カチンの森 新装版 の商品レビュー
「カチンの森」とは、1940年春、第二次世界大戦直前の独ソ不可侵条約後のソ連による東部ポーランド併合の機会に捕らわれたポーランドの将校をはじめ、大学教授や教師、実業家、警察官、地主などの知識層約25,000人が虐殺された事件のことである。カチンは現ロシアのベラルーシとの国境にある...
「カチンの森」とは、1940年春、第二次世界大戦直前の独ソ不可侵条約後のソ連による東部ポーランド併合の機会に捕らわれたポーランドの将校をはじめ、大学教授や教師、実業家、警察官、地主などの知識層約25,000人が虐殺された事件のことである。カチンは現ロシアのベラルーシとの国境にあるスモレンスク州にある町の名前で、独ソ戦初期にソ連領内に侵攻したドイツ軍が同地域を占拠しているときにポーランド人の銃殺死体で埋まった数多くの墓穴を発見したと発表した。多くの状況証拠がソ連NKVDの仕業であることを示していたが、スターリンが戦後自らの蛮行を誤魔化すためにナチのプロパガンダと断じて戦後も調査を行わなかったこと、またソ連との関係維持を優先したイギリスを始めとした連合国側の意向もあり、長年事件そのものが隠蔽されていた。 グラスノスチによって1991年に公開された文書により、明確にスターリンによって許諾が下りたうえでのソ連による組織的実行であったことが明確になった。
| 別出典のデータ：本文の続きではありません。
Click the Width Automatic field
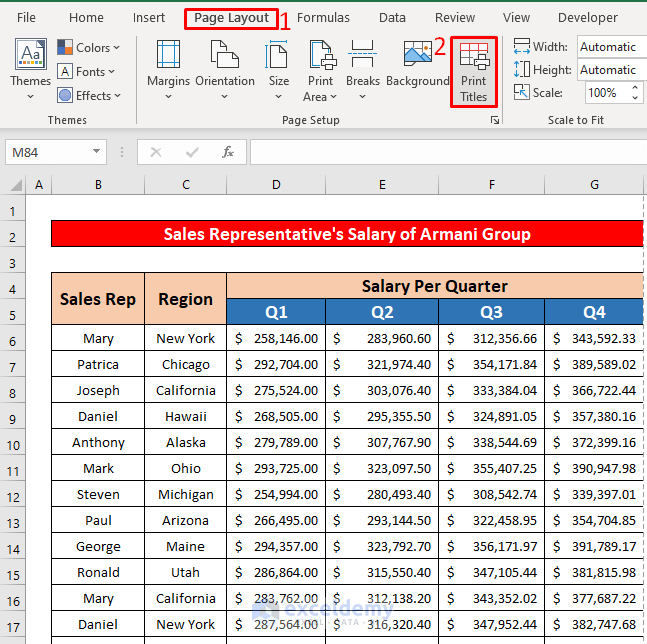This screenshot has width=647, height=644. pyautogui.click(x=608, y=47)
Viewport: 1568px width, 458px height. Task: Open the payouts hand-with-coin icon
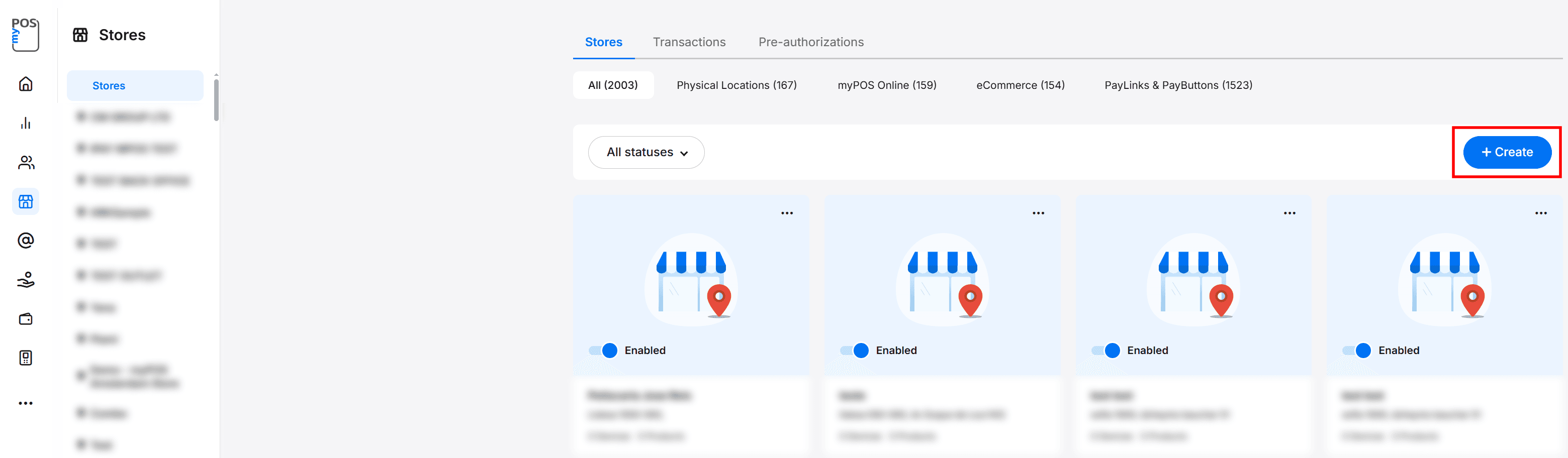tap(25, 279)
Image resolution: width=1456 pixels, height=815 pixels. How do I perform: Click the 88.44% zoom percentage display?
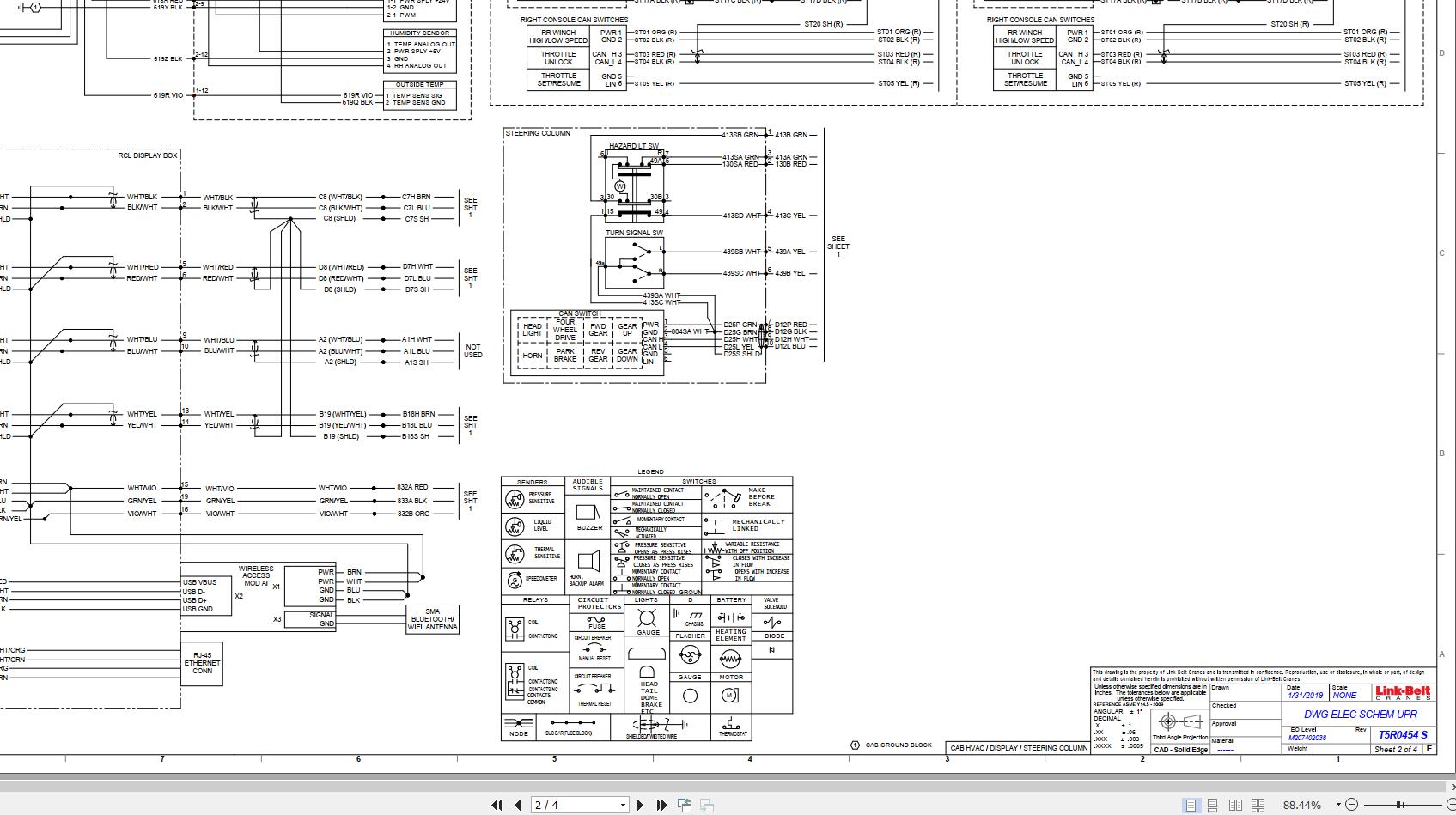pos(1302,806)
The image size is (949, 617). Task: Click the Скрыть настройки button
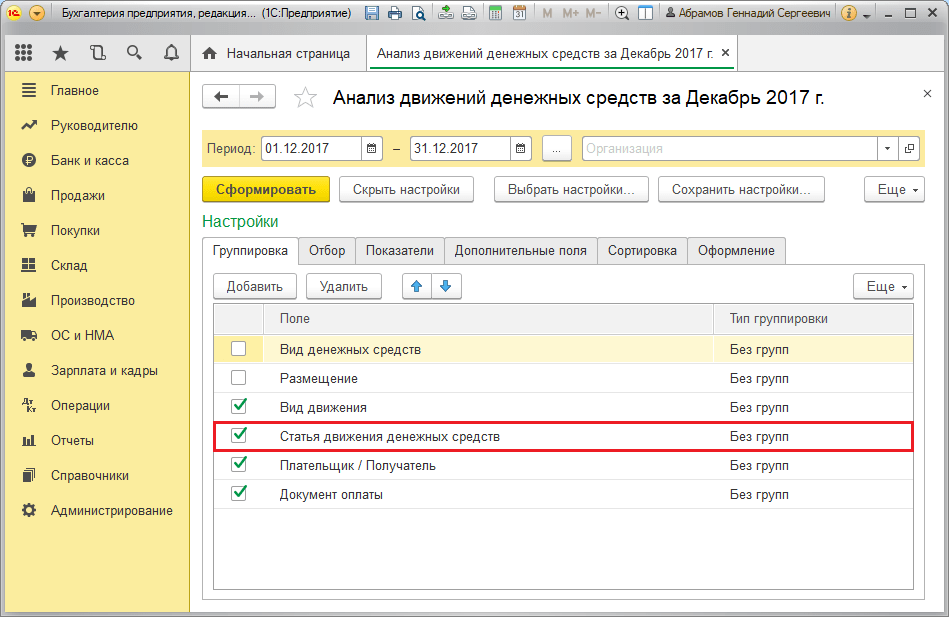tap(406, 190)
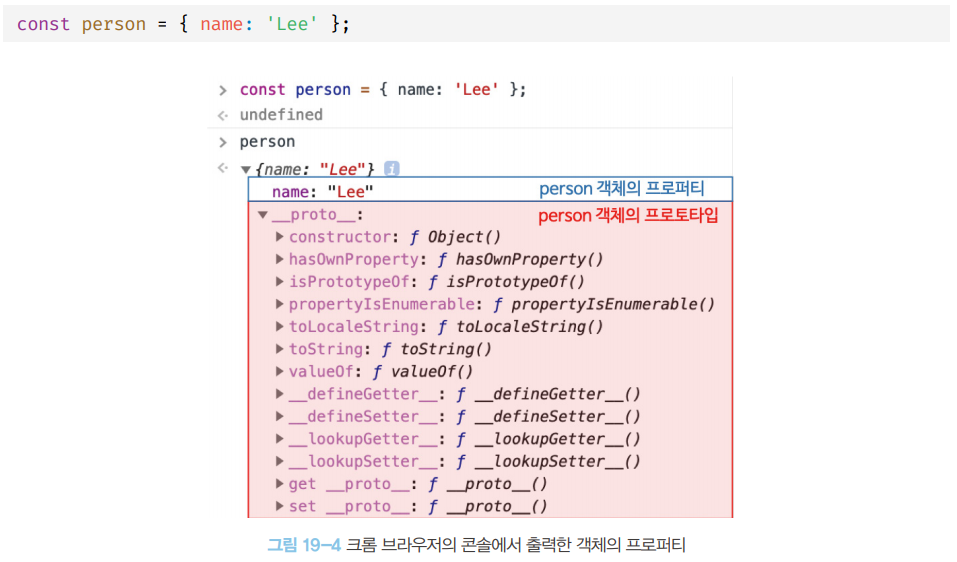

議論も裁判も経ることなく、ある国・地域の支配階級を根絶やしにするという意図をもった大量殺戮が近代国家によって現実に実行されたということが改めて明らかになった。 日本語版は2010年に初版が出たが、Kindle化されなかったので、買いあぐねていたが、2022年に新版が出たことともあり、紙の本で購入してようやく読んだ。欧州では、この本が出された時点で多くの書籍が出版されていて、事実も比較的広く知られていたとのことだが、日本ではなぜかあまり類書も出ていない。確かに現代日本においては深いつながりの感じられない事件なのかもしれないが、欧州が二十世紀に歩んできた壮絶な歴史を知るためにも知られてしかるべき事件なのだと思う。そして、人間が実際にこういうことを条件が揃えばしうる存在であるということもまた認識をするべきことなのだと思った。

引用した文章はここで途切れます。